Casinos & Prison Labor – Strange Bedfellows

Casinos & Prison Labor – Strange Bedfellows

By Bob Sloan

On Tuesday March 19th, the Nevada Board of Prison Commissioners (BPC) met in Carson City to discuss an assortment of prison related issues.  Members of the BPC are: Governor Brian Sandoval, Attorney General, Catherine Cortez-Masto and Secretary of State, Ross Miller.

Issues of: (a) realignment of state Parole and Probation responsibilities with the Nevada Department of Corrections (NDOC; (b) compliance with the federal Rape Elimination Act; (c) certifying the Nevada State Prison as a Historical Site was on the agenda.  However, the topic which generated the most heated public discussion was listed on the agenda was: (d) a review of the prison industries program run by the NDOC.
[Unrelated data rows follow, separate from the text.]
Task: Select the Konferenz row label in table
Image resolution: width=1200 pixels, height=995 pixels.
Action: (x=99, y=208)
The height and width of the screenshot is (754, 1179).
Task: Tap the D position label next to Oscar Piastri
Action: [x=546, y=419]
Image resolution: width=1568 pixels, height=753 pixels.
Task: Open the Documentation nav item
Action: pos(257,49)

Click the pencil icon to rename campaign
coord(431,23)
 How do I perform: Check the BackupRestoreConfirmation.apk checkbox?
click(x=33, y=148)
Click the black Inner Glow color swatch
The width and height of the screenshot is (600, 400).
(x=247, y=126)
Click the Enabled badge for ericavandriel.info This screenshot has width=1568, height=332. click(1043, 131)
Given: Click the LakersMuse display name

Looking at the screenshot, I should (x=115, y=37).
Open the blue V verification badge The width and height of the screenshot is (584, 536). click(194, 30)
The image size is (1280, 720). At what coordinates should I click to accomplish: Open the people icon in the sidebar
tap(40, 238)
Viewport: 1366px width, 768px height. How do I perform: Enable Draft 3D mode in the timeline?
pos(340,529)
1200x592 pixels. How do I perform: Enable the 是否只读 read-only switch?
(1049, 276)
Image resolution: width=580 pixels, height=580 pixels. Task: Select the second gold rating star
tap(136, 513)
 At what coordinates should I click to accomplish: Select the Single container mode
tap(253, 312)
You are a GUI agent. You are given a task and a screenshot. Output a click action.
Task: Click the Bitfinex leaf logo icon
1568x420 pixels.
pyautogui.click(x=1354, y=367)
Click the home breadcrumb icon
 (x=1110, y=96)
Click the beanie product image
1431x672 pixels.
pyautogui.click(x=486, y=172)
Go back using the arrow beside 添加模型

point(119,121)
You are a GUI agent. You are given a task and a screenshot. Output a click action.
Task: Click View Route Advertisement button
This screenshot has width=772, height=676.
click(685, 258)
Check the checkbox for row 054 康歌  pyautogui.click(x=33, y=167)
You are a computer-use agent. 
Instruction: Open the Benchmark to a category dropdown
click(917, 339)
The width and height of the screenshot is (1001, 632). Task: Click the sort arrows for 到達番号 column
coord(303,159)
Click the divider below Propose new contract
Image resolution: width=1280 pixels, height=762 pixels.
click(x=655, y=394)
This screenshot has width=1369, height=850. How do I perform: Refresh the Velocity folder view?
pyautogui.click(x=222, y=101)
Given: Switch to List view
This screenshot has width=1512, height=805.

As I’ve reported over the past two or three months, there has been an increasing amount of criticism of NDOC Director Greg Cox and Deputy Director Brian Connett over the operation of the state’s prison industry program.  This program operates under the name “Silver State Industries” and employs hundreds of inmates in various industrial programs.  Many of those prison workers are actually “employed “by private corporations and companies.

The need for discussion of prison industries during this meeting of the BPC came about due to a total lack of transparency surrounding the program.  The NDOC is reluctant to pull the veil of secrecy from prison industry operations that has hidden it from public and legislative view for years.  This was demonstrated in the meeting on the 19th by Secretary of State Miller when he was forced once again to request a list of industries being run by SSI.  AG Masto made the same request at the previous meeting in December and was assured by Deputy Director Connett that one would be provided at the following meeting.  At this time, no such list has been provided to the BPC by Cox or Connett.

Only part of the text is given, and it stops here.